For couples who meet at university, it can be hard to gauge how much your respective careers will define your lives afterwards. I began working when I was 16 and secured a job in my industry five months post-graduation. My former partner, on the other hand, struggled in his job search and was still without employment two and a half years after graduating. For me, this became a barrier to the goals I had for the future, including moving in together, getting married, and having kids.
While I had always been open about my desires for marriage (I drunkenly shared my wedding Pinterest board about six months into dating), as well as my plans to have kids (including that I didn't think I'd be financially ready until I was 35), my partner had always remained a hard shrug on all of the above. Everything was "I don't know" and "maybe," which became stress-inducing as I started to lay out my future. His answers to these questions often felt like a cop out — a way of keeping his options open. "I don't know" if I want to marry you because what if I want to marry someone else. "Maybe" I want kids, but maybe not because then we'd be linked forever. Needless to say, his lack of commitment to a future together preyed on my insecurities.
By November, I decided that I could no longer live with the idea that I would "maybe" need to sacrifice the things I really wanted out of life if I stayed with this person. So I told him I needed firm commitments about what I could expect in the future: a commitment to one day getting engaged and one day having a child. In that conversation, I voiced that I feared his lack of employment would be a barrier to us taking the next step in our relationship.
He immediately grew defensive and insisted that "I don't know" was an answer, and that I should be understanding of that. I pointed out that I had been understanding for several years, but that he was now 27 years old and it was time to at least have an idea of what the future would hold for us.
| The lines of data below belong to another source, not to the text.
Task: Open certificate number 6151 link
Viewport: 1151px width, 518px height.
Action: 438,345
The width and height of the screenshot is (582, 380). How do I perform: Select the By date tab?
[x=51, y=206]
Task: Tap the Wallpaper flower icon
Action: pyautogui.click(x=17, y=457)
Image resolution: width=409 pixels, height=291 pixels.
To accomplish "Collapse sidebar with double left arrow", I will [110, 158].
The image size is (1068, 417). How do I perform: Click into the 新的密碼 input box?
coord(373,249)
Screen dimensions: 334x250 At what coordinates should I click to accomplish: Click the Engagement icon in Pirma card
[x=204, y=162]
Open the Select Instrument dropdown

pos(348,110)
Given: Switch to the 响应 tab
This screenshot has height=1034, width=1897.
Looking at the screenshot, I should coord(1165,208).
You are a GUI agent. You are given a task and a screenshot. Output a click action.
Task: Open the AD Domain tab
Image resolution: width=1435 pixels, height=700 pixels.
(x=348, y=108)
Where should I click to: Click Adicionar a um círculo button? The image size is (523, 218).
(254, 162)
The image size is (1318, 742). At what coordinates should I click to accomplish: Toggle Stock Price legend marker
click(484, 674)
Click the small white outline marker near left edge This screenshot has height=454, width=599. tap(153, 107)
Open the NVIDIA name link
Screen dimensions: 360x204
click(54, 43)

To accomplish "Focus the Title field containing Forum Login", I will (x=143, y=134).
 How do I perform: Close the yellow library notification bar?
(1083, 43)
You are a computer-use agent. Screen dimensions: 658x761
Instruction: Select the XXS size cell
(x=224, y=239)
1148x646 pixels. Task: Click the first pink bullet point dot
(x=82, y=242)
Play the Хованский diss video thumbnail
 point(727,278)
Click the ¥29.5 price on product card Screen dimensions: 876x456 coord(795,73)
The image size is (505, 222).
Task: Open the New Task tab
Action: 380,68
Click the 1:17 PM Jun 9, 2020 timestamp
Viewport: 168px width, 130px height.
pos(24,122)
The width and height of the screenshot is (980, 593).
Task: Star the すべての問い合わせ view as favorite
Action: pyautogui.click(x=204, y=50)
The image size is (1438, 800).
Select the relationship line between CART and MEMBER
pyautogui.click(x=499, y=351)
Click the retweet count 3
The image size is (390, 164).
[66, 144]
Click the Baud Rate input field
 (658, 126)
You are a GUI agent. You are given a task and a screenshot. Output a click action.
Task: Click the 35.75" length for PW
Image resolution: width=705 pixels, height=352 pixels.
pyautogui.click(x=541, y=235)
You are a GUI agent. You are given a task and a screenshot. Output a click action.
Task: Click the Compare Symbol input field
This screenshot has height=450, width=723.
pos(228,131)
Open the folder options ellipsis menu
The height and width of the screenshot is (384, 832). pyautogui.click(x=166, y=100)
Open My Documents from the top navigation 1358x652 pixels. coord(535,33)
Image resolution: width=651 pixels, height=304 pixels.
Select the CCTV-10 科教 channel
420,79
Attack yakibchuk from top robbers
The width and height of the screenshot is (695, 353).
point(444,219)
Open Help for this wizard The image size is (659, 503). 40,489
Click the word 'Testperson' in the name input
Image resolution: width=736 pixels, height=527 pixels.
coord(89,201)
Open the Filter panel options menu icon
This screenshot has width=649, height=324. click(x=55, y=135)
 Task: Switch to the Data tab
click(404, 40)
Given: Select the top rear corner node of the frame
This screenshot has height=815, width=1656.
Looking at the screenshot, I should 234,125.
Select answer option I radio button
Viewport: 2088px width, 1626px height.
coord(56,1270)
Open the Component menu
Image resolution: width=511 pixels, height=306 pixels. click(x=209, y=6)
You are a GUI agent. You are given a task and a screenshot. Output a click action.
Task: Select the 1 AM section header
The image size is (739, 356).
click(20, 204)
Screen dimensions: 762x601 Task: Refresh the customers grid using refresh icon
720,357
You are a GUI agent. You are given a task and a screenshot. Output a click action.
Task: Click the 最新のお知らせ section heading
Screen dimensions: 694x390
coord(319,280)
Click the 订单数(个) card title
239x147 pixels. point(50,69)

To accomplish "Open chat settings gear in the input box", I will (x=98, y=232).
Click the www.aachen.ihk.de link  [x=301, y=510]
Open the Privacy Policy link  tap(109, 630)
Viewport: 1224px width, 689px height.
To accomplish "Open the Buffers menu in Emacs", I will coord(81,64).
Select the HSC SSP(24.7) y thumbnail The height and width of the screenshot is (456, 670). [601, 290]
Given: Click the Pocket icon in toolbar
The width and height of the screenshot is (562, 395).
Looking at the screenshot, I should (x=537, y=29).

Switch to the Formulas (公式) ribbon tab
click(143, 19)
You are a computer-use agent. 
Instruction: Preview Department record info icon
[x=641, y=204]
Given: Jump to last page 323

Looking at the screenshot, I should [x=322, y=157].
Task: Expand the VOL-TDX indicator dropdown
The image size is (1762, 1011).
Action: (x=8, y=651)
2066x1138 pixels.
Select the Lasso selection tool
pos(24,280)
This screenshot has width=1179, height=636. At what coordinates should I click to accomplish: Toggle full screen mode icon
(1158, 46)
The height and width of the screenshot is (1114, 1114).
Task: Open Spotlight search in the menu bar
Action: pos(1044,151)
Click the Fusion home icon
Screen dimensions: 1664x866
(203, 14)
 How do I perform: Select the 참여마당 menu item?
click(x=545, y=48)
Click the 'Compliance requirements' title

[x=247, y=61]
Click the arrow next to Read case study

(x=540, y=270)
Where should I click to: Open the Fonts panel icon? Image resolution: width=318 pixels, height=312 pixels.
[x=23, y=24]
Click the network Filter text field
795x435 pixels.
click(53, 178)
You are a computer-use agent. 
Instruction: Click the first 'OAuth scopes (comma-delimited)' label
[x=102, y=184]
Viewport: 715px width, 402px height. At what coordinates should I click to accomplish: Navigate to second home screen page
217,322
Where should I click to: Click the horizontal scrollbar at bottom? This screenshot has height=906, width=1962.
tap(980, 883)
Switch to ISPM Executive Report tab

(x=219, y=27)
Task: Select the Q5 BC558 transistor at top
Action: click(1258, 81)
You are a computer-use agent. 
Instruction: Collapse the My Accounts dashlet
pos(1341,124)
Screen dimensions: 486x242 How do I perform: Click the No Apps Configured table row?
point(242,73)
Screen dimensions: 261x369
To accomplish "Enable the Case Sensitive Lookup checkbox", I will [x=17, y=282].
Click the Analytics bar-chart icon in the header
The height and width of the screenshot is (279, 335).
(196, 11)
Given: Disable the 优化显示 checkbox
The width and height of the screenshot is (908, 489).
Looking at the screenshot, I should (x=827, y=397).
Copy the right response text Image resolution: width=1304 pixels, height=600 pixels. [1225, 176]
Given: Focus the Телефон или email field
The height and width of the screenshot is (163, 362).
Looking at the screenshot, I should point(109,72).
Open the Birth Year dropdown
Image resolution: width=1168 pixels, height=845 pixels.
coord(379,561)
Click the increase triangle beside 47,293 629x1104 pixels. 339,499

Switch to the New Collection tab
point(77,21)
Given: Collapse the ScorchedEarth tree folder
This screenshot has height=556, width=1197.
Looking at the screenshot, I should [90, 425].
After he tried using "maybe" a few times, I finally said, "I need a 'yes' or 'no,' because I cannot keep relying on 'maybe' when maybe could mean no, and no could mean I don't get my dreams." I told him that if it was a "no," I would be leaving.
The ultimatum revealed what he had been too cowardly to say all along. He was not going to give me the life that I wanted.
When faced with an ultimatum, my partner said that he was pretty sure he didn't want to get married or have children. I was shocked to hear him say, "I think if I had kids, I would resent them." The ultimatum revealed what he had been too cowardly to say all along. He was not going to give me the life that I wanted. Instead, we would live the casual one that he desired as he continued to shoot down my requests with "maybes." When I asked why he didn't think it was important to share his intentions with me, he simply replied, "I thought you loved me enough to not need those things." It was then I knew that I was right to propose the ultimatum. The person I thought I would one day marry saw my dreams as trivial. He prioritised himself and the things that made him happy, while actively deceiving me. He knew that I would never get what I wanted out of the relationship.
Suddenly, I was single and yet I felt free. The ultimatum had revealed that this relationship wasn't the right fit. My partner didn't share my goals for the future, nor did he respect me enough to tell me that he didn't intend to get married or have children. If I had stayed in the relationship, I would have wasted years of my life only to get my heart broken anyway. And, if I had chosen to simply break up with him without getting my questions answered, I probably always would have wondered if we would have eventually gotten married had I just stuck it out.
The ultimatum and subsequent breakup may have hurt, but it gave me the information I needed to heal and to know what to look for in my next relationship. It really was like ripping off a bandaid. I hated how it felt when I got the answer, but the quickness of it prevented drawn-out pain. I feel at peace knowing that I made the right choice to ensure that I have a chance at the future I desperately want.